YEREVAN (AFP) - Armenia's parliament descended into a mass brawl on Wednesday (Aug 25) as the country remains split following last year's defeat in the war with Azerbaijan for control of Nagorno-Karabakh.
Prime Minister Nikol Pashinyan had faced a backlash at home over a peace deal with Azerbaijan which saw Armenia cede swathes of territory it had controlled for decades.
In June, Pashinyan's party secured a landslide victory in the snap polls he called after months of protests and mounting discontent.
The newly-formed parliament, however, has struggled to find common ground as Pashinyan's supporters and the opposition traded blame over the loss of Karabakh.
During a parliament session on Wednesday, members of the opposition starting throwing bottles of water at a speaker from Pashinyan's Civil Contract party.
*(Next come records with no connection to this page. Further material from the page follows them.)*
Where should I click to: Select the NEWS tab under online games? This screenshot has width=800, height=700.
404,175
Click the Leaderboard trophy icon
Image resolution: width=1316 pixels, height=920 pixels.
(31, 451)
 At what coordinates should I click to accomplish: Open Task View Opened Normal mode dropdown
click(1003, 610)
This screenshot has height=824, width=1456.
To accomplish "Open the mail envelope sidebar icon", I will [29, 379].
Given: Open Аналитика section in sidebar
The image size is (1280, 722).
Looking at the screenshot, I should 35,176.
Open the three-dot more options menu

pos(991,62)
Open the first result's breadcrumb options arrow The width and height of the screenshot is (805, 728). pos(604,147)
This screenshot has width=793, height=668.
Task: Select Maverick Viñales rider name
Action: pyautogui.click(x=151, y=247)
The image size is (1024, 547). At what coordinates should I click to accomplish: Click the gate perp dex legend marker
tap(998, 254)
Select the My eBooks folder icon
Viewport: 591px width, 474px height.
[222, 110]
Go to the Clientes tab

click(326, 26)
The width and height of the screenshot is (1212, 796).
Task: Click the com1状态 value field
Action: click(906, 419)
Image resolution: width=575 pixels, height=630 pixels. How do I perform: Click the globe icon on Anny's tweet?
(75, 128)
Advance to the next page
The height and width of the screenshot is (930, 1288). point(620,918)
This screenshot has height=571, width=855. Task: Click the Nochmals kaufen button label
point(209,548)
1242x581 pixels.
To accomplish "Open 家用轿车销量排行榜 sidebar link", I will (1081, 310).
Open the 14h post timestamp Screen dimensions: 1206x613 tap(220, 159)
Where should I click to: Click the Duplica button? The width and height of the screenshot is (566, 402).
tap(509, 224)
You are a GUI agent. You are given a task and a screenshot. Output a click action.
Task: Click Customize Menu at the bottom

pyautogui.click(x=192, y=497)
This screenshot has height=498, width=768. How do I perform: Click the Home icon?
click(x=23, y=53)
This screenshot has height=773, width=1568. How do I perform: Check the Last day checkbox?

The incident sparked a brawl, forcing the parliament's speaker to pause the session and call in security.
Water bottles and hand sanitisers have since been removed from the chamber.
After the Wednesday session resumed, another brawl broke out when an opposition deputy was interrupted by heckling.
A member of Pashinyan's party then tried to kick the opposition lawmaker, sparking mass fighting on the chamber's floor.
Several members of parliament were removed by security and one lawmaker ended up in hospital with an eye injury.
A day earlier, another opposition deputy was removed from the chamber after she called Pashinyan's party "supporters of the capitulator".
Armenia has been in political crisis since the defeat in the six-week war over disputed Nagorno-Karabakh last autumn that claimed around 6,500 lives.
The fighting ended with a Russian-brokered ceasefire that saw Baku take control of parts of Karabakh and surrounding districts which Armenian forces controlled since 1994.
Moscow has deployed peacekeepers in the area to oversee the ceasefire it mediated to end the fighting.
Both Azerbaijan and Armenia have reported occasional shootouts in recent months along their shared border, sparking fears of a flare up in the territorial dispute.